LOL... That's what we keep telling her Hannah!!! And yes ABSOLUTELY... Geddy is our wonderful baby-girl. They could go like that all day I think


----------



## Lego&Jacub (Jul 18, 2006)

missmarstar said:


> awww you can tell they love eachother so much already!!! i love how geddy lets her lil brother "win" the wrestling matches


She does... she lets him win almost every time... unless there is a toy in volved :


----------



## FranH (May 8, 2005)

OMG....tooooo cute

Geddy is such a good girl!


----------



## Lego&Jacub (Jul 18, 2006)

::: swelling with pride ::: Thanks Fran!!! =)


----------



## Heidi36oh (Feb 27, 2007)

That's to cute, great video's








​Fuzzy Butt's​


----------



## Lego&Jacub (Jul 18, 2006)

Thanks Heidi :wavey:


----------



## Oaklys Dad (Dec 28, 2005)

Geddy makes such a great big brother to Sawyer. They look like they have a great time together. You are really gonna turn some heads walking those to handsome boys down the street.


----------



## HuntersMomma (Sep 25, 2007)

aaaaaawwwwwwwwww don't ya just love when the big dog's play with the lil one's and they become lil babys again themselves..


----------



## Lego&Jacub (Jul 18, 2006)

Thanks guys... Geddy is a really sweet girl to her little boy!!!


----------



## BeauShel (May 20, 2007)

It is nice that Geddy lets Sawyer win the wrestling matches right now. Just wait til Sawyer gets big, Geddy is going going to kick his butt. She is such a nice big sister.


----------



## Lego&Jacub (Jul 18, 2006)

Thanks Carol... I am definitely proud of my girl!!!!!

Here's a new one... Geddy-girl has the patience of a Saint!!! :


----------



## FranH (May 8, 2005)

Keeping posting them I sometimes forget the puppy days and how amusing it was. How is Sawyer doing with Kitty?


----------



## wagondog (Aug 24, 2007)

Great interaction between the dogs, thanks for the videos.

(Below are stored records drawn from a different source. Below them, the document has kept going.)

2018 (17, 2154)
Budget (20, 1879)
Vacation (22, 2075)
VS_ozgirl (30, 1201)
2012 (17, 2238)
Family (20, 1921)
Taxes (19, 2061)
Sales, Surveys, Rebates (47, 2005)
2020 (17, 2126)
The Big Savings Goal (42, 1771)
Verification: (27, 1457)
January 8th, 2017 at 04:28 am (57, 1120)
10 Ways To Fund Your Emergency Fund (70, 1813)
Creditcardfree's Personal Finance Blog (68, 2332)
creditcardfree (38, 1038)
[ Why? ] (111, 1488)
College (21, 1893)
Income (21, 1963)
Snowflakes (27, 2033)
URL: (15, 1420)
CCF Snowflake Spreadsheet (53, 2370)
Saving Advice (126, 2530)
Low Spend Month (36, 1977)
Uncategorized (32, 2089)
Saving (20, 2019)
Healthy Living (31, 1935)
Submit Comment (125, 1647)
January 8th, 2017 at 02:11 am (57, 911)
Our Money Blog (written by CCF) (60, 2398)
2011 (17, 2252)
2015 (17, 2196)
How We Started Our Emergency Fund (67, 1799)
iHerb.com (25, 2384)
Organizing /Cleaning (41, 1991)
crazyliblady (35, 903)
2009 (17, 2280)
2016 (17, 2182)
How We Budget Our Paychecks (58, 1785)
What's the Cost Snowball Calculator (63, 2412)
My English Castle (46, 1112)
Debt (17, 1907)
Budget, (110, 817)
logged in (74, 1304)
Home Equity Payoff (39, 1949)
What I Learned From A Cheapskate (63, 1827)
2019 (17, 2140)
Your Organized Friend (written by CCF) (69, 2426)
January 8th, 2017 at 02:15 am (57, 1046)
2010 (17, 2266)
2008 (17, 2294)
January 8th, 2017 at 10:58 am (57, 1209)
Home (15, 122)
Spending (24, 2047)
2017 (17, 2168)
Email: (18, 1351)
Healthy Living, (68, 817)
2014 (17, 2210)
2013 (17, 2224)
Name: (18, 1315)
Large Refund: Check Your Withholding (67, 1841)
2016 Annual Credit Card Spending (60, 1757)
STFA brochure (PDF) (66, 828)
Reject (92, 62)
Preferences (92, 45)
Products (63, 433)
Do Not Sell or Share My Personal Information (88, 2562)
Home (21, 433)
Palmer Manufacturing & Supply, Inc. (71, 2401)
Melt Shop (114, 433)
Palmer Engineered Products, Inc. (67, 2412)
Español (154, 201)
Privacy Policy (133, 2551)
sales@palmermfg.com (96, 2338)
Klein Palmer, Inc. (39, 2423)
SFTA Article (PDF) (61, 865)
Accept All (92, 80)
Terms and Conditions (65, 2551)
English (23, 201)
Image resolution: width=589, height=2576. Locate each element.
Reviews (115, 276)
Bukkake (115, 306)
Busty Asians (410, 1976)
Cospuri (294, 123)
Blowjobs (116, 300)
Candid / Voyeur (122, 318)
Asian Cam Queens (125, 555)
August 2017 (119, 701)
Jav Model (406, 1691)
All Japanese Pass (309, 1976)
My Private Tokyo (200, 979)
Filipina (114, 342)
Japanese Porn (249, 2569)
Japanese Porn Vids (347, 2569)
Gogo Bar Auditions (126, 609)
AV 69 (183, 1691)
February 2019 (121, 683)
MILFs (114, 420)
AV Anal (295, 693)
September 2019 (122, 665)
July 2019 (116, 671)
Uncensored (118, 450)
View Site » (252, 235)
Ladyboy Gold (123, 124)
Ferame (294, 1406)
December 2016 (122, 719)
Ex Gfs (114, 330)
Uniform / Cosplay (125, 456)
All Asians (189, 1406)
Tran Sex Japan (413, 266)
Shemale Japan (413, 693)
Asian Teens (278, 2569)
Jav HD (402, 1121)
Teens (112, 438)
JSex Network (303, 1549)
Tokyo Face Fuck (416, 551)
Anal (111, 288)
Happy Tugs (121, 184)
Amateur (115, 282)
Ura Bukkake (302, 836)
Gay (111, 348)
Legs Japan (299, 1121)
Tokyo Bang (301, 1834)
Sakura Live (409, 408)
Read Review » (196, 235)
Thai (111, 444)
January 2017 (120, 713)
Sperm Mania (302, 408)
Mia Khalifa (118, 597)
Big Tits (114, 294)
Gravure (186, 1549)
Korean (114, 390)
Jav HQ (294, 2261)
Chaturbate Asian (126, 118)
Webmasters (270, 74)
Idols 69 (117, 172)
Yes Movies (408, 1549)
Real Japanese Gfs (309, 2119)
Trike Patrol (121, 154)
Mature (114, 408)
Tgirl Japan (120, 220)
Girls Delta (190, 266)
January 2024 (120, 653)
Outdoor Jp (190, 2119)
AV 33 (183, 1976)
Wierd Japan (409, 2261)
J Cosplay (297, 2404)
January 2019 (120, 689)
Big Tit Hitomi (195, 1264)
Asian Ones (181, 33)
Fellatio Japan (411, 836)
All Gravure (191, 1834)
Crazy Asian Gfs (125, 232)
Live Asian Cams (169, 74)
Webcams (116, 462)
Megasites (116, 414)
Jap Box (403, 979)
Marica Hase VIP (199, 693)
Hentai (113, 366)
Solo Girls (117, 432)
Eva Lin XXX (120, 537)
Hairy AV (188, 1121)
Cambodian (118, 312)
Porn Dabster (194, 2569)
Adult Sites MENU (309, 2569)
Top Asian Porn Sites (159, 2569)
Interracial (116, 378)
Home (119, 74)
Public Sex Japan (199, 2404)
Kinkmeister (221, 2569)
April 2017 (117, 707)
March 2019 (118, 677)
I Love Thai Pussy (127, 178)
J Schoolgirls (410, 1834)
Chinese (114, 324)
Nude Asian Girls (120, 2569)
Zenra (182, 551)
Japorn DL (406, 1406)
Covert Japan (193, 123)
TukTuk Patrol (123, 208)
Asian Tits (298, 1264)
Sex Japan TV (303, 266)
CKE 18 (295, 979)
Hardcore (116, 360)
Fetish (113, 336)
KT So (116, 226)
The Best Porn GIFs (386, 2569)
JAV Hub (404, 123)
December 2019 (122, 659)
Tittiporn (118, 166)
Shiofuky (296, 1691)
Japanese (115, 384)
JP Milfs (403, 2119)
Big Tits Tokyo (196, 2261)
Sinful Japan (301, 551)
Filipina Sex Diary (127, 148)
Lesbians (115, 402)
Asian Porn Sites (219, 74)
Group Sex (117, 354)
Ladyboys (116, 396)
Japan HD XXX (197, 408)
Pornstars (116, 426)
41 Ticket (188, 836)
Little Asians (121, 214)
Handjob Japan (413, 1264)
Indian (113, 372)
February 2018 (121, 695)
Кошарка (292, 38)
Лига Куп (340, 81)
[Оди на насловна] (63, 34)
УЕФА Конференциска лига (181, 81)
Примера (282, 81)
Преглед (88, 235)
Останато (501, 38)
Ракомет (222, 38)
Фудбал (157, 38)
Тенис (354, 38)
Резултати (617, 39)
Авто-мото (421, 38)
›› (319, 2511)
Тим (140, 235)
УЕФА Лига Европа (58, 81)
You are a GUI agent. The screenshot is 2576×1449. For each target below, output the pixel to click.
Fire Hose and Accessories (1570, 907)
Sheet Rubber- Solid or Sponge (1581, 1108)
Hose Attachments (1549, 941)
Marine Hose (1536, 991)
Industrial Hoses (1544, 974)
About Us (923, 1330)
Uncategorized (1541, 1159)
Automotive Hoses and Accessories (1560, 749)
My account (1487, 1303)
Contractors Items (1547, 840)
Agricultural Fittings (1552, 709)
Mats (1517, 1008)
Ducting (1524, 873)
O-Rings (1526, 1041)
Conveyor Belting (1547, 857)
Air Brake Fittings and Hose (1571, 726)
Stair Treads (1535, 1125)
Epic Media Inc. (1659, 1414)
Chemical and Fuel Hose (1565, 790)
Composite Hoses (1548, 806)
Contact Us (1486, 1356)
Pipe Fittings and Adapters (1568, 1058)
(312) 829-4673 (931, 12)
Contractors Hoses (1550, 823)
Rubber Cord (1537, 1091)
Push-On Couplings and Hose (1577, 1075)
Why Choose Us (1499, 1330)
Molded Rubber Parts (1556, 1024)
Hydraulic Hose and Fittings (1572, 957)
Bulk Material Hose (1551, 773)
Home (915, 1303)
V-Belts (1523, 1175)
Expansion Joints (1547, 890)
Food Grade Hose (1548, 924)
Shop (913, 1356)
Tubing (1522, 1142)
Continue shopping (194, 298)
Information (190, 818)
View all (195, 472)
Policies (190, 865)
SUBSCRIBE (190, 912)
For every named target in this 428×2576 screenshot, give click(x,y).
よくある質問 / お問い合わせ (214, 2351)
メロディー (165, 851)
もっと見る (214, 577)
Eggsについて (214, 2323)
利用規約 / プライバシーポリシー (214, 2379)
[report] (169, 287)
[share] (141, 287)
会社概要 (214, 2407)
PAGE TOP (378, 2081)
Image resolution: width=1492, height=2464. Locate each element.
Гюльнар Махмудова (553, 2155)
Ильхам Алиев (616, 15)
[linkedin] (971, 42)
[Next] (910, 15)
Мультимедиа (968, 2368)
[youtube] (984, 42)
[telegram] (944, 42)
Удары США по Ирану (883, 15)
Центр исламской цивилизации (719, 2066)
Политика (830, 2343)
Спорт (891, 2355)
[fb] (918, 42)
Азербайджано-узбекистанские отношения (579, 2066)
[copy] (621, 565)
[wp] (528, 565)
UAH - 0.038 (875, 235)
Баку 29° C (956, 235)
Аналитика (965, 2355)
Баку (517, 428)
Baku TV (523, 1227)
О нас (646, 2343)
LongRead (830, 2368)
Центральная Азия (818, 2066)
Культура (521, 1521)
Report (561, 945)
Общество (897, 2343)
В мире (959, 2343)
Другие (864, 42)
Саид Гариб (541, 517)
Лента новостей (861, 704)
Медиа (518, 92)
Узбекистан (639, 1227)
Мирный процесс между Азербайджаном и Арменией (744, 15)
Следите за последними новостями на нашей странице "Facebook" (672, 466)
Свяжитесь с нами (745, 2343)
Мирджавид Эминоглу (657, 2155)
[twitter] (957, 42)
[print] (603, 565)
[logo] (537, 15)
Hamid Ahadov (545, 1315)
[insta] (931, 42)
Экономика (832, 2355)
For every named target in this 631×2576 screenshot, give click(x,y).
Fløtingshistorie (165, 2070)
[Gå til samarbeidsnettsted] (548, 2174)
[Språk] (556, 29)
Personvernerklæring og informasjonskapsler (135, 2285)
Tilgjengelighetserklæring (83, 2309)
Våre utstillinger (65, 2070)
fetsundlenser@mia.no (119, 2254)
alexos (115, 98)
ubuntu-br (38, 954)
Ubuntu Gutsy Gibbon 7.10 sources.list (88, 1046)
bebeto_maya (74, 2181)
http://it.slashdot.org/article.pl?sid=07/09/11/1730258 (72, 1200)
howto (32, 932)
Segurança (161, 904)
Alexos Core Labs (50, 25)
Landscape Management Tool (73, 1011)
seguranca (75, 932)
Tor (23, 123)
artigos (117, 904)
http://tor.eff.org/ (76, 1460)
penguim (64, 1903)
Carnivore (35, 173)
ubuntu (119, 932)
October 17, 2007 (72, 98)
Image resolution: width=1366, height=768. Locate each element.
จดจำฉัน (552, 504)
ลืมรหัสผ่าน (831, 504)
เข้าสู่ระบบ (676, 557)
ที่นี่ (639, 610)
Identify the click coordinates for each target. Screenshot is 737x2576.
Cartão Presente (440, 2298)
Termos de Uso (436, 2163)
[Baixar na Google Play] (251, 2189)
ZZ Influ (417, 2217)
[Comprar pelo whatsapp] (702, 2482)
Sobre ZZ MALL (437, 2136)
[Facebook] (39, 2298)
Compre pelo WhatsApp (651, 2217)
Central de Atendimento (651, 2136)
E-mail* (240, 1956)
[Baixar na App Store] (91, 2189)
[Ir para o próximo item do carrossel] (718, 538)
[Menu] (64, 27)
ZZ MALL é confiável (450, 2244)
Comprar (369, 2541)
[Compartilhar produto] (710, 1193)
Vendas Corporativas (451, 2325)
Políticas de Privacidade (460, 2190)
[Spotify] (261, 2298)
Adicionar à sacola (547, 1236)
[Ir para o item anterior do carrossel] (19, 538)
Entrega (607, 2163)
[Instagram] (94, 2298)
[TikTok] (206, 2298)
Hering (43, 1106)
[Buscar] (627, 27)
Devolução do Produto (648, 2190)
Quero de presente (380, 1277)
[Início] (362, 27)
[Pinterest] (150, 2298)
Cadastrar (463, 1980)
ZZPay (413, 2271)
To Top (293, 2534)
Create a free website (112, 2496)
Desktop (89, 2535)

I guess we all have the same Mallard duck that was in the first video. Harley picked his out himself at PetSmart. The little pup is georgous.......


----------



## Lego&Jacub (Jul 18, 2006)

Thanks guys!!! Fran I've let Sawyer meet kitty. She seems more curious about him... since he doesn't want to just chase her. But they both seem to have a bit of mutual distrust of the other... so I think all is going well with kitty. I'm trying not to push it this time around. If they meet and interact... great! But if they just stay in their own worlds... well that's o'kay too. Hopefully he won't want to chase her when he gets older... :crossfing


----------



## Emma&Tilly (May 15, 2005)

LOL!! geddy is very handy with her front paws!! They are so swet together...awwwww


----------



## monomer (Apr 21, 2005)

I love watching those vids... I'm jealous because we didn't have a camera with a video function when our Soph was that tiny... only stills. It reminds me of some things from those days though... What I'm trying to tell you is to enjoy it because the time is really so short... turn around and Sawyer won't be a baby anymore.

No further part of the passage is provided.